▶ _What is needed_: Would you output the following records verbatim and skip the images in them?

(Dataset entries)

-- Opening Marker --

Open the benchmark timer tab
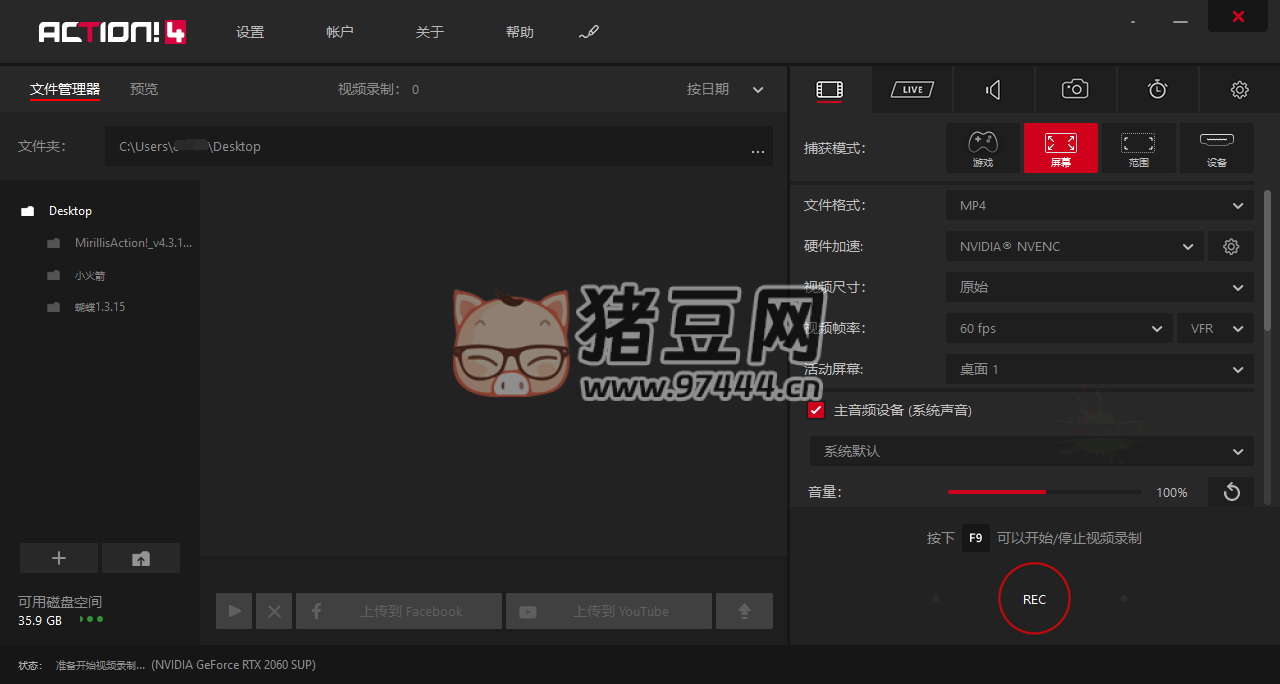1280x684 pixels. pos(1157,90)
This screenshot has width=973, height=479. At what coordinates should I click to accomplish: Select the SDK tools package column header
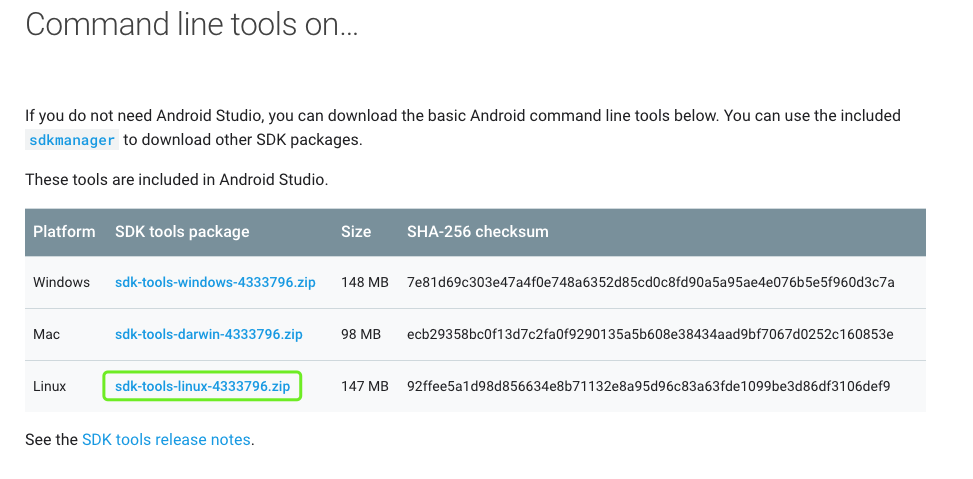(x=182, y=232)
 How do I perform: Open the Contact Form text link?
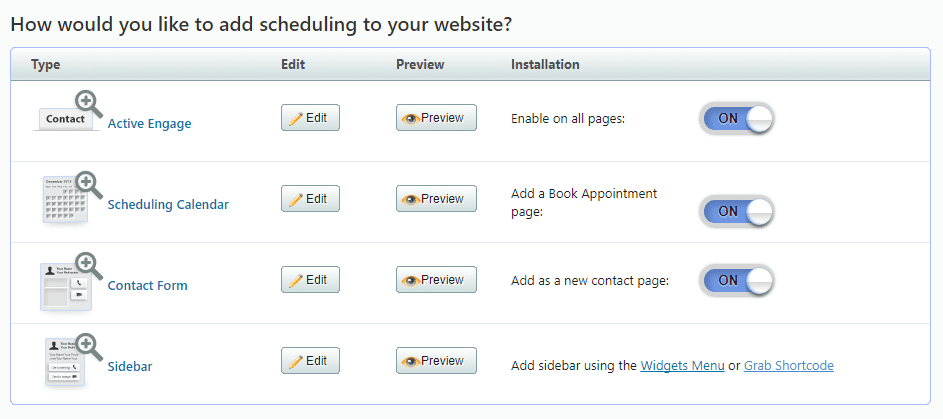(147, 286)
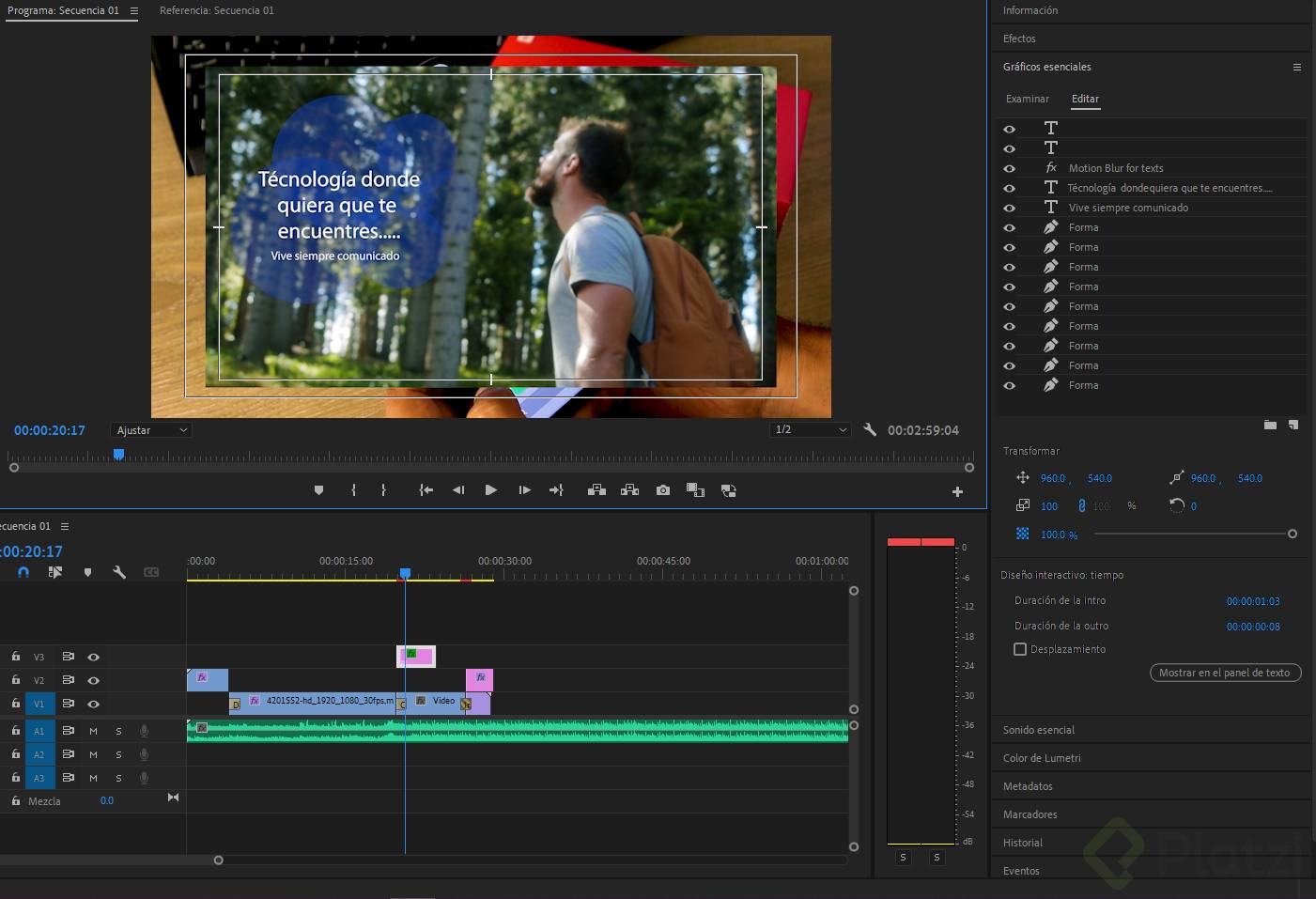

-- Closing Marker --

▶ _Solution_:
Open the benchmark timer tab
1280x684 pixels. pos(1157,90)
This screenshot has width=973, height=479. At what coordinates should I click to accomplish: Select the SDK tools package column header
(x=182, y=232)
 How do I perform: Open the Contact Form text link?
(147, 286)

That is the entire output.